Metrics Ingestion with Data Prepper using OpenTelemetry

Tue, May 17, 2022 · Karsten Schnitter

Data Prepper offers great capabilities for ingesting traces and logs into OpenSearch. Until now, that leaves out the third pillar of observability: metrics. Data Prepper 1.4.0 introduces support for metrics received via OpenTelemetry. This feature aligns nicely with the OpenTelemetry traces support in Data Prepper.

Why Ingest Metrics in OpenSearch?

At a first glance, OpenSearch offers great support for storing and analyzing any structured observability data. It provides powerful search and aggregation capabilities. Excellent visualizations support users in generating insights. The integration of Vega visualizations into the OpenSearch Dashboards lift the metrics use-case to a whole new level. It allows for even more powerful and interactive visualizations of the ingested metrics. OpenSearch already comes with monitoring plugins for alerting and anomaly detection, that nicely extends to metrics.

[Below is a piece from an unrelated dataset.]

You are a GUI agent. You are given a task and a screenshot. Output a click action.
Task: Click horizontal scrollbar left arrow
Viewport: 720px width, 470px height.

However, OpenSearch was not built as a time series database. Storing metrics will be a lot less efficient with regard to resource consumption in comparison to specialized solutions. You will need to configure index rollups or retention using index policies if you want to store metrics for longer periods of time.

OpenSearch can shine on special use-cases: high-cardinality data sets. Metrics at least consists of a name, a timestamp and a value. Additionally, attributes can be attached that describe the nature or origin of the metrics better. In time series databases, the number of different values of such attributes is called cardinality. Many of those specialized solutions become much less efficient if faced with high-cardinality attributes. This can cause higher storage volumes and higher response times. OpenSearch is much less affected by the cardinality.

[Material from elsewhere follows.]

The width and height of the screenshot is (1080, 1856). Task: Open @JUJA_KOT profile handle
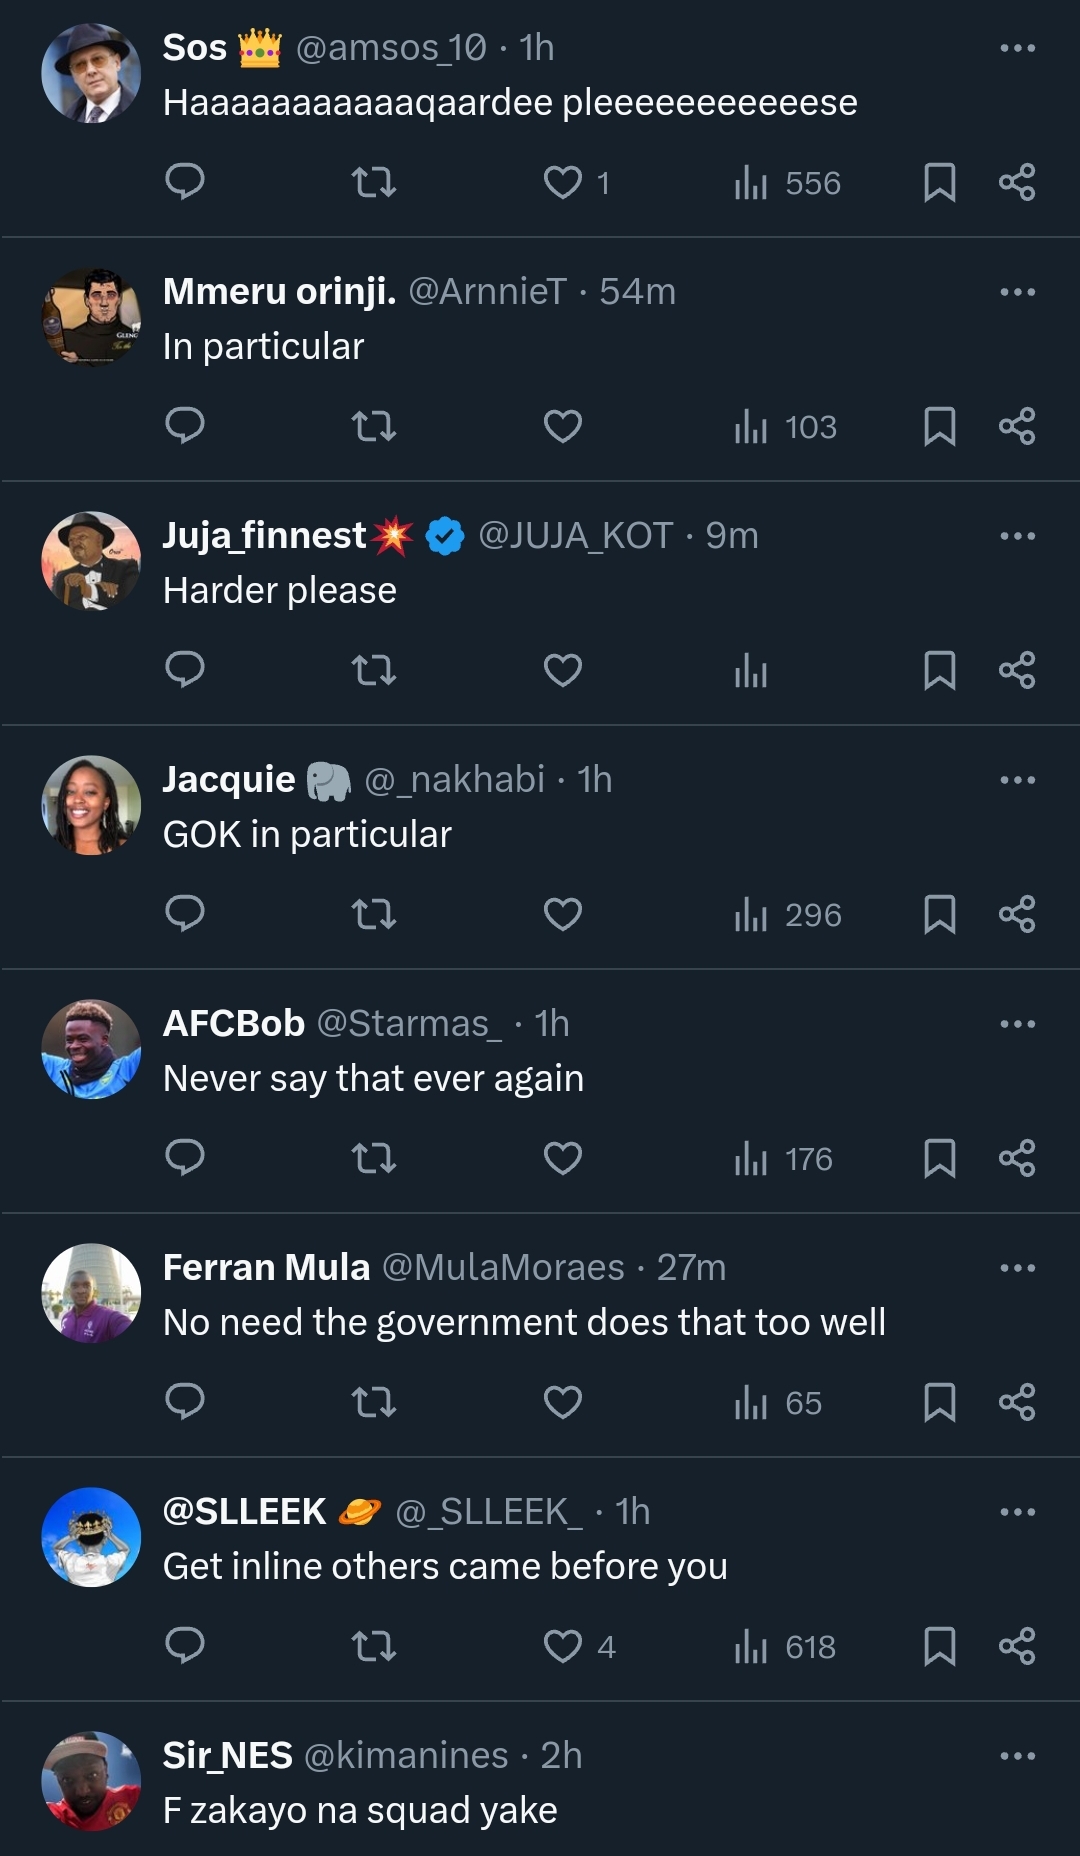pos(575,536)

Let’s say you count the number of your service request by a service key you issued to your customers. Depending on the number of service keys, you might get a high-cardinality metric. With a growing number of customers, the performance of your time series database might get worse and worse. This effect will be almost negligible in OpenSearch.

In summary, storing metrics in OpenSearch allows you to create powerful visualizations and use anomaly detection and alerting. You will be able to augment logs and traces by a careful selection of metrics to enhance your overall observability. You need to be mindful of the overall event rate, though. But you do not need to plan ahead for cardinality.

Solution Architecture

Data Prepper now supports metrics ingestion into OpenSearch using the OpenTelemetry protocol. There are many implementations capable of sending metrics using this protocol. The OpenTelemetry Collector was chosen as an agent for metrics acquisition in the following diagram. It can pull several metrics endpoints or act as a receiver for others. Metrics are sent to Data Prepper using the gRPC-based OpenTelemetry protocol. Data Prepper receives the metrics, dissects and maps their data points, and saves each data point as an individual OpenSearch document. The diagram outlines the basic architecture for metrics ingestion using OpenTelemetry collector, Data Prepper, and OpenSearch.

Architecture

The OpenTelemetry metrics data model is described in great detail in its specification. Very briefly, metrics are divided into 5 different types:

  • Sum
  • Gauge
  • Histogram
  • ExponentialHistogram
  • Summary

Each metric type has a specific data point format. For example, sums and gauges use single value data points, while histograms and summaries used nested arrays to represent buckets of data.

Correlation between different metrics as well as traces and logs is provided by attributes and trace/span ids. In OpenTelemetry the correlation to traces or spans is achieved with exemplars. Exemplars are a collection of data samples, that contributed to the calculation of an aggregated metric. Let’s say you are reporting the average response time of your application every 30 seconds. OpenTelemetry lets you add the response time of a number of requests during that period, that were used to calculate the average. One such entry called an exemplar would contain the trace and span id of the request.

Support for ExponentialHistograms and exemplars at the data points is not yet included in Data Prepper 1.4 but will follow in a future version.

The Data Prepper OpenTelemetry metrics support consists of two plugins:

  • The OTel Metrics source to deserialize the gRPC data,
  • The OTel Metrics processor to preprocess the data points with regard to the metrics type.

The following diagram shows a prototypical pipeline:

Pipeline

Configuration

Setting up the OpenTelemetry metrics support is straight-forward. You just need to configure the source and processor plugins:

metrics-pipeline:
  source:
    otel_metrics_source:
  processor:
    - otel_metrics_raw_processor:
  sink:
    - opensearch:
      hosts: [ "https://opensearch.local:9200" ]
      username: username
      password: password
      index: metrics-otel-v1-%{yyyy.MM.dd}

The metric source supports the same configuration as the OpenTelemetry trace source.

Outlook

You can start analysing your metrics data in OpenSearch with the simple configuration outlined above. Data Prepper supports the full feature set of OpenTelemetry metrics, except for ExponentialHistograms and exemplars, both of which will be added soon. The generated documents allow for easy visualizations as well as advanced use-cases in OpenSearch. Enhance your observability with anomaly detection and alerts based on your custom metrics.